Entries on where items appear
%%

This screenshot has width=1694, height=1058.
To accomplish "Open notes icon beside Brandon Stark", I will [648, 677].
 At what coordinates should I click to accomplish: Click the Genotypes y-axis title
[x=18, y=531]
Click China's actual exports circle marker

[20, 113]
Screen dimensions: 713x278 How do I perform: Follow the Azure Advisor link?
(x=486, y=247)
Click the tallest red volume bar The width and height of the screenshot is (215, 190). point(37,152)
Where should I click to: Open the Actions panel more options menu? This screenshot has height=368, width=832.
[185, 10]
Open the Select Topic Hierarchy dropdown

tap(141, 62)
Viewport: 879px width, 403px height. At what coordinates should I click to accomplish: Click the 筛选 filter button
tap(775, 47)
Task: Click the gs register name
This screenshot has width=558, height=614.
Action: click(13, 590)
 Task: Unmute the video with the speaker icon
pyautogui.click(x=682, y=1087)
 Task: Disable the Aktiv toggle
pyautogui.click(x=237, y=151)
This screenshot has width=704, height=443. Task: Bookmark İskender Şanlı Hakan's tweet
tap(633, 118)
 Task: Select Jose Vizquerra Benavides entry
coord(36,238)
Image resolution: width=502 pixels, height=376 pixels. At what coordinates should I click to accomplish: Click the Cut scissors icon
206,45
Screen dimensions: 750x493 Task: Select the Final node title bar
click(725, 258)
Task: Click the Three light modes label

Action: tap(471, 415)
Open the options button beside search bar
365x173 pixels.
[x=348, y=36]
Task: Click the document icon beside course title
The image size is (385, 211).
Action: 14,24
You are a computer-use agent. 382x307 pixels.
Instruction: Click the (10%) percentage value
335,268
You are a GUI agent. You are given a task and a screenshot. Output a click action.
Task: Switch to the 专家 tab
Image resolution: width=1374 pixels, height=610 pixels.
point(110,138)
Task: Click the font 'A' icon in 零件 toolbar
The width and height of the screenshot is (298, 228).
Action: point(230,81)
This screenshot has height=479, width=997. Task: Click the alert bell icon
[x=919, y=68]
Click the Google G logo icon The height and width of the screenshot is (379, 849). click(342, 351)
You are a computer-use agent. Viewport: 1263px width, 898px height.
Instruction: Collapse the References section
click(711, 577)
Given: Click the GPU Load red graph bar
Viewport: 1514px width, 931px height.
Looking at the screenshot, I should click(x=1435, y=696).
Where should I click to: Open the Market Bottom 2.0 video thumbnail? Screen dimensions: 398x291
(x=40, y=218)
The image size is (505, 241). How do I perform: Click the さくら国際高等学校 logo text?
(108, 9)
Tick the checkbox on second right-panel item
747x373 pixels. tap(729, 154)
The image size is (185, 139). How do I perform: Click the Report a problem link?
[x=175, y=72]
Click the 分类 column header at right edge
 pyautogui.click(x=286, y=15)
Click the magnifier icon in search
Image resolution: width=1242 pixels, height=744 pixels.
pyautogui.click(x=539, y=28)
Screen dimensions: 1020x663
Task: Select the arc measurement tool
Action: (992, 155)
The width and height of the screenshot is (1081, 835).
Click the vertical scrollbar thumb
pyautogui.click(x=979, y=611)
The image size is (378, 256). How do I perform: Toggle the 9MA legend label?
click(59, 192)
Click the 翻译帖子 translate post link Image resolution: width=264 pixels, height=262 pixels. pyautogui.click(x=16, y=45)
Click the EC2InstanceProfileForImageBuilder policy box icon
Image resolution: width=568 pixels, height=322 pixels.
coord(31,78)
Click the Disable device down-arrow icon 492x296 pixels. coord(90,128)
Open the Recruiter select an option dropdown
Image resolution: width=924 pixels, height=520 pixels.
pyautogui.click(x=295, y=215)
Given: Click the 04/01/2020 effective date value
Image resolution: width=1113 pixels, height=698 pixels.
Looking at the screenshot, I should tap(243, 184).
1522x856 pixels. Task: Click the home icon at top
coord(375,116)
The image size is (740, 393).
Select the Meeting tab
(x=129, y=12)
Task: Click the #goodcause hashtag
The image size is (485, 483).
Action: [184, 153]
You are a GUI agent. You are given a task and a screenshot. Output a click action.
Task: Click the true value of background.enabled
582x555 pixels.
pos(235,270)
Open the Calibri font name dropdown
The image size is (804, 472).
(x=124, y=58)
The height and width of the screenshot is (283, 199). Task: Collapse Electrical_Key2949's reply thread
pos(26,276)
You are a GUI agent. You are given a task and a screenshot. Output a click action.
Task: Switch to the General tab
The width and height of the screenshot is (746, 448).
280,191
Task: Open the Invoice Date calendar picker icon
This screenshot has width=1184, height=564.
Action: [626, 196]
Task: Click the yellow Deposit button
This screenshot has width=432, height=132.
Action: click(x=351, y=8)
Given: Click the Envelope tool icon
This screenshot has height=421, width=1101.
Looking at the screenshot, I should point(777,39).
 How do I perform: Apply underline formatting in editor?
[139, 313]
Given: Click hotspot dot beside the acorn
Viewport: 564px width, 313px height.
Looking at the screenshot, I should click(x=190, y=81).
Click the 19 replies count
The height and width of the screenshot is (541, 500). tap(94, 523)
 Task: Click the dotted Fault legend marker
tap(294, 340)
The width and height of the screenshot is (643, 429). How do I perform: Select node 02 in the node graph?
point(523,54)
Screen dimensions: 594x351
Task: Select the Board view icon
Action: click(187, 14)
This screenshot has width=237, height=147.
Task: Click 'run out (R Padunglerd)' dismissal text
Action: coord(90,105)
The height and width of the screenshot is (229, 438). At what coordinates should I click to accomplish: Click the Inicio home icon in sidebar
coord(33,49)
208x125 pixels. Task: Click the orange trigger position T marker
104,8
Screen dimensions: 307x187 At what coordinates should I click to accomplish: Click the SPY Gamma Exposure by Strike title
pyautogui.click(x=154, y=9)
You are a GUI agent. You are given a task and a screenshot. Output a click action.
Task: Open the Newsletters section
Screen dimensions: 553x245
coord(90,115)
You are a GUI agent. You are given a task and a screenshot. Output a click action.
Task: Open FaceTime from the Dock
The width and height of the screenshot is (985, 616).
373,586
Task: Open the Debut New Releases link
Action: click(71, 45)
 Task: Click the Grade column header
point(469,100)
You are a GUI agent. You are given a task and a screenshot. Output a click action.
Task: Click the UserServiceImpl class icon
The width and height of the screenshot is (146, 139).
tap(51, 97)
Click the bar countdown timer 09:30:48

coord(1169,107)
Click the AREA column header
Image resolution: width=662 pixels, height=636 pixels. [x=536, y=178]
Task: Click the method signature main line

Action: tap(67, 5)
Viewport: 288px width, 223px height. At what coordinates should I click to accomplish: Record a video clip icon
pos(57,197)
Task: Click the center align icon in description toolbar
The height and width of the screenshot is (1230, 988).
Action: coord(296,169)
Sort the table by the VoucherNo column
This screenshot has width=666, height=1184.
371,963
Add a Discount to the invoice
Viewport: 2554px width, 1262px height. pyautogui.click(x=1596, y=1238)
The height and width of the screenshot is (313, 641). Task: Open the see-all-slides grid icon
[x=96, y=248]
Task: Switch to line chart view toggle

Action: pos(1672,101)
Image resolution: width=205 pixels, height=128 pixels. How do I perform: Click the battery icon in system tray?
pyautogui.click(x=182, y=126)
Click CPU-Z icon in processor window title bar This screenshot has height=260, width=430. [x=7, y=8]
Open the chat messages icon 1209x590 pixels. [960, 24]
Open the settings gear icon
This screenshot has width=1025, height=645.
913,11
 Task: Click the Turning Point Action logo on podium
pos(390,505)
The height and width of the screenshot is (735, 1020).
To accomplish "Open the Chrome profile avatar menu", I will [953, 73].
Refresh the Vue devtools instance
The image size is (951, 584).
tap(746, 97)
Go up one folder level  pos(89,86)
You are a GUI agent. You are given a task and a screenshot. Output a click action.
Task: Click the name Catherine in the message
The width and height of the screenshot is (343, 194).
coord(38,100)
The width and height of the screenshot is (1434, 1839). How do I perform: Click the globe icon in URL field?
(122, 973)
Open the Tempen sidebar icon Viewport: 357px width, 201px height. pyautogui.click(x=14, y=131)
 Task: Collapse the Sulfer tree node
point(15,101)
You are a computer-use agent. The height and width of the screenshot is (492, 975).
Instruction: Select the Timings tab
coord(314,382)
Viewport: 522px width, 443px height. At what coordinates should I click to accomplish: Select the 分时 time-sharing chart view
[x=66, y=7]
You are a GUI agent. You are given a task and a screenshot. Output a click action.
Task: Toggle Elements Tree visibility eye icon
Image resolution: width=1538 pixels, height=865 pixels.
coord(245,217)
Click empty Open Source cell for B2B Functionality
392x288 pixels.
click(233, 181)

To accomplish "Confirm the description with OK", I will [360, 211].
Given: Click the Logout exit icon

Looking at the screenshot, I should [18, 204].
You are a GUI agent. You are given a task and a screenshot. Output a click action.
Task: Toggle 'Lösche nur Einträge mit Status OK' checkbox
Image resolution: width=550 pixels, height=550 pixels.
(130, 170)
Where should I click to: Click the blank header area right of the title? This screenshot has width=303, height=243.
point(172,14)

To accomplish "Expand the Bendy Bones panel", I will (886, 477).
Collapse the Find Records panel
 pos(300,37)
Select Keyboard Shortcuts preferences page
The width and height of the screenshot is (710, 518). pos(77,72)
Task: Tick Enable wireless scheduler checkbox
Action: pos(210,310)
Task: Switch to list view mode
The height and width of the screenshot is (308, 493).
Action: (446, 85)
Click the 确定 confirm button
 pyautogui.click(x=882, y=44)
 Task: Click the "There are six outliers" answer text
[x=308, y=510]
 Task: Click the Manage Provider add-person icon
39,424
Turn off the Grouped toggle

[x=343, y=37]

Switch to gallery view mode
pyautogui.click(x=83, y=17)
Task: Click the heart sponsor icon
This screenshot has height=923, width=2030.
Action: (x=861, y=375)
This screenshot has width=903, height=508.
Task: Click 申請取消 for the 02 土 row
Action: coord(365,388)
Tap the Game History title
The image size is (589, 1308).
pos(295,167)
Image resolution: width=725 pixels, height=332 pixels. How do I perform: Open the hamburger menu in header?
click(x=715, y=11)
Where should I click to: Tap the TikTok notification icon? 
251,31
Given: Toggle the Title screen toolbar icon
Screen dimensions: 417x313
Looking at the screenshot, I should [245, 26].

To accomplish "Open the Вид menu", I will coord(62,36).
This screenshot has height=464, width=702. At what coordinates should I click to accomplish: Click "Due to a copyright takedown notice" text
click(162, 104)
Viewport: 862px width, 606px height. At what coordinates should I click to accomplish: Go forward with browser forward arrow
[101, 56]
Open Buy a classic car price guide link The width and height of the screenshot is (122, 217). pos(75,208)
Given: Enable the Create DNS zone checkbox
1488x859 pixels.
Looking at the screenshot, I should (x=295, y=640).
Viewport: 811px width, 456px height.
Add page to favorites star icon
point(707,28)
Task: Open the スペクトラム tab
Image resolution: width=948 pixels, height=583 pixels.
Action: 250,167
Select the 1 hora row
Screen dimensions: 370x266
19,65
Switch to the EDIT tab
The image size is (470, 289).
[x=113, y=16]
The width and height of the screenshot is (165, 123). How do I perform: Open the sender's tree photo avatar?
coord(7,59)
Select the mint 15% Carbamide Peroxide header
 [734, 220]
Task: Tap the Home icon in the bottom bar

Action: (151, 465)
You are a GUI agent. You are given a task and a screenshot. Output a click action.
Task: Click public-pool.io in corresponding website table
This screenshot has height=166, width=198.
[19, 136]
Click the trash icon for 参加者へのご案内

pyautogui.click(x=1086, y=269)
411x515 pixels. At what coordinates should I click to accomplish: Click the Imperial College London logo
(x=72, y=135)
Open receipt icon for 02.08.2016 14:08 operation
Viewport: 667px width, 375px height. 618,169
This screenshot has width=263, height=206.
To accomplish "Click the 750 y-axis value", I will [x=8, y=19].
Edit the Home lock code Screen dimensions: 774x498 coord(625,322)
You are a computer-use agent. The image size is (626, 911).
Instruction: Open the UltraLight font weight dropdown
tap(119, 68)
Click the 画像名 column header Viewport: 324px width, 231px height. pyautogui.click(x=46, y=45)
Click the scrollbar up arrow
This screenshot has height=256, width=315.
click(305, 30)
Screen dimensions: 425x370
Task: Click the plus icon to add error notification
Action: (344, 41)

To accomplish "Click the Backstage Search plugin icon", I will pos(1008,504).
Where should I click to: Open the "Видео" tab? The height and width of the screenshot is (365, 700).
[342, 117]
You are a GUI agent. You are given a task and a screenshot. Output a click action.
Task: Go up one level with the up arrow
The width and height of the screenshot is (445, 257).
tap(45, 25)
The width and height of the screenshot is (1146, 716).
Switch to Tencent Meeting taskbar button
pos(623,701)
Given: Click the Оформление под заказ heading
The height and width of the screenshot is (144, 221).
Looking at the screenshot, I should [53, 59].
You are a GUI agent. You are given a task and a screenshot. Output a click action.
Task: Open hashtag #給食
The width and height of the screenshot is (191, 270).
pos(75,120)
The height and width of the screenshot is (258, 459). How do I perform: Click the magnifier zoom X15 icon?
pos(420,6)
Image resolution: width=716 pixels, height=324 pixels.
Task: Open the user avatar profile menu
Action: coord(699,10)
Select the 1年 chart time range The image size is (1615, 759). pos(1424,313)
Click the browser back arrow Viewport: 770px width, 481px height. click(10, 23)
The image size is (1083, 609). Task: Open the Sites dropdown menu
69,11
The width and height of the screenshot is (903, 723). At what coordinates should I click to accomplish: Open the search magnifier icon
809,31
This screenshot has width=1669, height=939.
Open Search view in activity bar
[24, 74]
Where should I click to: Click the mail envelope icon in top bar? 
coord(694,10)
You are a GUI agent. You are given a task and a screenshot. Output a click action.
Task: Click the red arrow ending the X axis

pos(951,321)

%%

Problem to work on: Put the lines of the data above into a JSON list of strings, one string per line, leaving out blank lines. Begin at the line that contains "Task: Switch to list view mode" and stop after the line that contains "[x=308, y=510]".

Output for this exercise:
[
  "Task: Switch to list view mode",
  "The height and width of the screenshot is (308, 493).",
  "Action: (446, 85)",
  "Click the 确定 confirm button",
  " pyautogui.click(x=882, y=44)",
  " Task: Click the \"There are six outliers\" answer text",
  "[x=308, y=510]"
]